Dynamic API - Inserting data

Contents

This document contains an overview of the classes and methods used for inserting data into the dynamic tables.

See also

Last updated: $Date: 2009-04-06 14:52:39 +0200 (må, 06 apr 2009) $

Overview

All data insertion is done with batcher classes. There are several different types available, some that works on the data cube level and some that works on the data cube layer level, ie. bioassayset. All batchers are created from a BioAssaySet since this is the only object that is exposed (and of interest) to client applications. For a given data cube/bioassayset only one batcher of each type is can be created. If any of the getXxxxBatcher() methods are invoked more than once the same batcher will be returned. Once data has been committed the data cube / bioassayset is marked as read-only. After that no batchers can be created to insert more data.

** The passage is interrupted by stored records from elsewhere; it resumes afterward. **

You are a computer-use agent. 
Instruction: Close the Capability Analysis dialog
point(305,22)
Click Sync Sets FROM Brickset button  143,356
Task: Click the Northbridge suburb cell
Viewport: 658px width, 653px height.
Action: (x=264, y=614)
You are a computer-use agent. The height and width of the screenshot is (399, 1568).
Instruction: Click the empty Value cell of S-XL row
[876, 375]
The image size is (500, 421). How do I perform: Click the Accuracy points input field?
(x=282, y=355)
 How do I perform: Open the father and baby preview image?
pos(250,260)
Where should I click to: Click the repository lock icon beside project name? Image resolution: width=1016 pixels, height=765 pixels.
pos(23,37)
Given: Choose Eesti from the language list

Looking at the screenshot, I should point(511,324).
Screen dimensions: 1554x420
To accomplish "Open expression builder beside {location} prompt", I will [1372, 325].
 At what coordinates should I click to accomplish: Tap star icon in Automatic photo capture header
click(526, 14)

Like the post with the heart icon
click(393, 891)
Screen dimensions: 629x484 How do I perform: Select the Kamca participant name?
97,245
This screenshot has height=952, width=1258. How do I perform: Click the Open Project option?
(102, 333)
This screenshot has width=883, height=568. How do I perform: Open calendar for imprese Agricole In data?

All batchers keep track of the number of bytes the inserts are adding to the database tables. When the batcher is closed it uses the addBytes of the most relevant related item to update the disk usage. The call is always propagated all the way up to the experiment, which collects the entire disk usage and checks it against the owner's quota. But, we also need to store the disk usage value at all intermediate levels (ie. data cube, layer, filter and extra value) since it is possible to delete a single bioassayset at any time. Then we must know exactly how many bytes that bioassayset contributed to the disk usage.

SpotBatcher

This is the central batcher which is used to insert intensities for each spot in a bioassayset. When the batcher is created it uses BatchUtil to create a PreparedStatement object used for inserting data into the appropriate table.

INSERT INTO Dynamic#PerSpot (cube, layer, column, position, ch1, ch2)
VALUES (<cube>, <layer>, ?, ?, ?, ?)

The real database table name is generated from the template by replacing the # with the ID of the VirtualDb. This is done by the VirtualTable object.

The <cube> and <layer> parameters are fetched from the bioassayset and data cube the batcher is created from and statically inserted into the SQL. Values for the other parameters are passed to the insert method of the batcher.

Instead of inserting data for one spot at a time, it is possible to insert a whole set of data in a single statement. This is done by the insert methods that takes an AbstractSqlQuery as the only parameter. In this case we do not use a prepared statement. Each call to insert generates an SQL statement of the form INSERT INTO ... SELECT ... FROM ... that takes the result of the query and inserts it.

// AbstractSqlQuery
SELECT <select-columns>
FROM <dynamic-query>

// Insert query
INSERT INTO Dynamic#PerSpot (cube, layer, column, position, ch1, ch2)
SELECT <cube>, <layer>, <select-columns>
FROM <dynamic-query>

Ie. we change the SELECT part of the query to also include the static values for <cube> and <layer>. The resulting query is then combined with an INSERT statement.

Note! This functionality requires that the original query selects the correct number of columns of the correct data type. This can't be validated by the core code, but we rely on the database for this.

Note! For string extra values this type of query doesn't work because we must updated the disk usage information in the experiment. Numbers have a fixed length so for float and int values we only have to check the number of rows the query created. Strings have variable length. So, in this case we must execute the query and then use the regular insert method to insert one row at a time.

Other batchers

The other batchers are very similar to the spot batcher, and there is really not much more to say about them.